Text provided
★ ★ ★ ★

Purpose of the Study:

  • To directly measure passive elasticity changes in skeletal muscles after eccentric exercise.
  • To investigate the time-course of these elasticity changes using Magnetic Resonance Elastography (MRE).
  • To assess changes in shear storage modulus (G') and loss modulus (G'') in the medial gastrocnemius and soleus muscles.

Main Methods:

  • Utilized Magnetic Resonance Elastography (MRE), a noninvasive imaging technique.
  • Measured shear storage modulus (G') and loss modulus (G'') in vivo.
  • Included eight healthy subjects, assessing muscles before, 1 hour, 48 hours, and 1 week post-exercise.

Main Results:

  • Observed a 21% increase in medial gastrocnemius shear storage modulus (G') after eccentric exercise.
  • The peak increase in G' for the medial gastrocnemius occurred approximately 48 hours post-exercise.
  • No significant changes in soleus muscle G' or in the loss modulus (G'') for either muscle were detected.

Conclusions:

  • Magnetic Resonance Elastography (MRE) provides direct, noninvasive measurements of muscle elasticity changes.
  • Eccentric exercise induces time-dependent alterations in passive muscle stiffness, particularly in the medial gastrocnemius.
  • MRE is a viable tool for monitoring the effects of exercise-induced muscle damage on mechanical properties.

★ ★ ★ ★

Information shown
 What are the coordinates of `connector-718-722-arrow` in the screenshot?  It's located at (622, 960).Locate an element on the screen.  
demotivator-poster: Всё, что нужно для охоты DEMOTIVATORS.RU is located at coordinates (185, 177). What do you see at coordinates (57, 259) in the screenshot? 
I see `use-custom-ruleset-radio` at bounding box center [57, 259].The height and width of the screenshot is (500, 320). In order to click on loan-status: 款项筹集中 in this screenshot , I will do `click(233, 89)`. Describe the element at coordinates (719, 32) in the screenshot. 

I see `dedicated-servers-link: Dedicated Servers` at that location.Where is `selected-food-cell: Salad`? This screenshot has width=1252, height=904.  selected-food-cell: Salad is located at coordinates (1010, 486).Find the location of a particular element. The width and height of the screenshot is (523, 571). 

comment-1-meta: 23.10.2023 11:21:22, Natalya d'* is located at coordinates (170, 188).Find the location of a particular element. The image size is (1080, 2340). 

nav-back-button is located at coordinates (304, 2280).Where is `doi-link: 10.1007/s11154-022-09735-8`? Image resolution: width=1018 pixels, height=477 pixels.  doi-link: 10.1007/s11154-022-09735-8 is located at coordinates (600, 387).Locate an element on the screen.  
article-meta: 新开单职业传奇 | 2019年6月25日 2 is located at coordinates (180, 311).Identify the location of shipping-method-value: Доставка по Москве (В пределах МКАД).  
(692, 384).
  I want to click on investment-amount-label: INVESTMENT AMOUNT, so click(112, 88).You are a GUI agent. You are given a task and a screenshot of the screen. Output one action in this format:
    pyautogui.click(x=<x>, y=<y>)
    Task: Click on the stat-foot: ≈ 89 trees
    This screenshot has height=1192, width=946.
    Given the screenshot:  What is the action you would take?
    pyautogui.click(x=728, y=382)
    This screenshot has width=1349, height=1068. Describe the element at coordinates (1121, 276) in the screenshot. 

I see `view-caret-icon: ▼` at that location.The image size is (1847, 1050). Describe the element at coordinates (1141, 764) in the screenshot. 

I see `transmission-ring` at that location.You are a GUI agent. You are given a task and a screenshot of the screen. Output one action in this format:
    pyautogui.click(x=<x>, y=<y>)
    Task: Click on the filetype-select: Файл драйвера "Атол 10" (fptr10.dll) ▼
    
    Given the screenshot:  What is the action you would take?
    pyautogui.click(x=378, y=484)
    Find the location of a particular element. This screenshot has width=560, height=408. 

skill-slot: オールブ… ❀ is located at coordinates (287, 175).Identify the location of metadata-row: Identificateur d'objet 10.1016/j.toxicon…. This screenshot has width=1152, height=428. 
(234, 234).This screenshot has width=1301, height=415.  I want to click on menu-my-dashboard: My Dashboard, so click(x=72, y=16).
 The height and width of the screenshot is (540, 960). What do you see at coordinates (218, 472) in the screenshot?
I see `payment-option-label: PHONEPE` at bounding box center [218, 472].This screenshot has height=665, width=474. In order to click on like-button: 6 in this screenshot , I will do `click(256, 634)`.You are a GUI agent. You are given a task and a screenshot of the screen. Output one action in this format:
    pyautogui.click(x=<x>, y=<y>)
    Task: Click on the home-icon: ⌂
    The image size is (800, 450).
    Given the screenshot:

★ ★ ★ ★

Assigned task 1
According to the study summary, what percentage increase in medial gastrocnemius shear storage modulus (G') was observed after eccentric exercise?
Assigned task 2
Reproduce the study summary from "Purpose of the" up to and including "Resonance Elastography (MRE).", putting "concentric exercise" in place of "eccentric exercise".

Written solution 1
A 21% increase.

Written solution 2
Purpose of the Study:

  • To directly measure passive elasticity changes in skeletal muscles after concentric exercise.
  • To investigate the time-course of these elasticity changes using Magnetic Resonance Elastography (MRE).